The records -
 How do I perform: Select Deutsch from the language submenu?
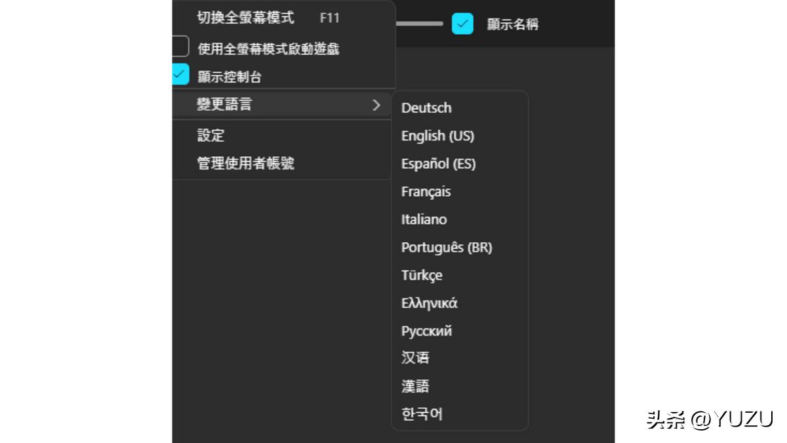click(x=426, y=108)
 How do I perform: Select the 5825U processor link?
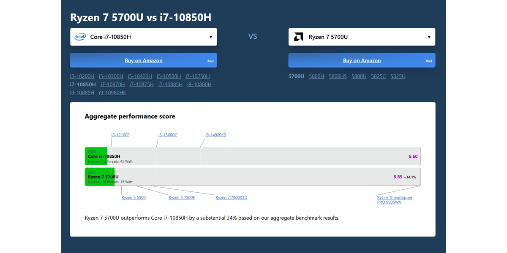point(398,76)
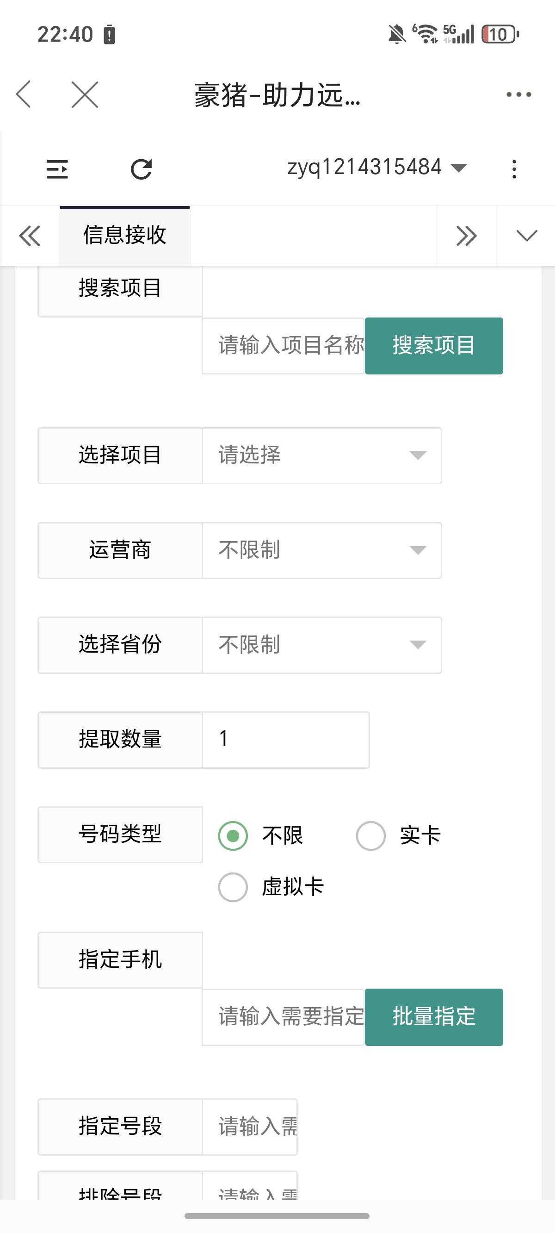Open the 运营商 dropdown

point(322,550)
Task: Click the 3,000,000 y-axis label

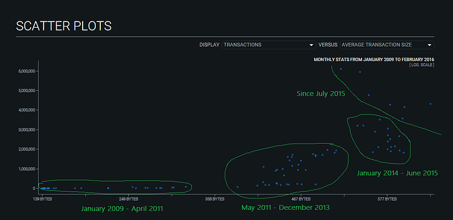Action: (x=27, y=130)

What is being asked -
Restate every line above exactly, omitting images.

Response area -
 How do I perform: Select Deutsch from the language submenu?
click(x=426, y=108)
 How do I perform: Select the 5825U processor link?
point(398,76)
Open the 运营商 dropdown

point(322,550)
Task: Click the 3,000,000 y-axis label

Action: (x=27, y=130)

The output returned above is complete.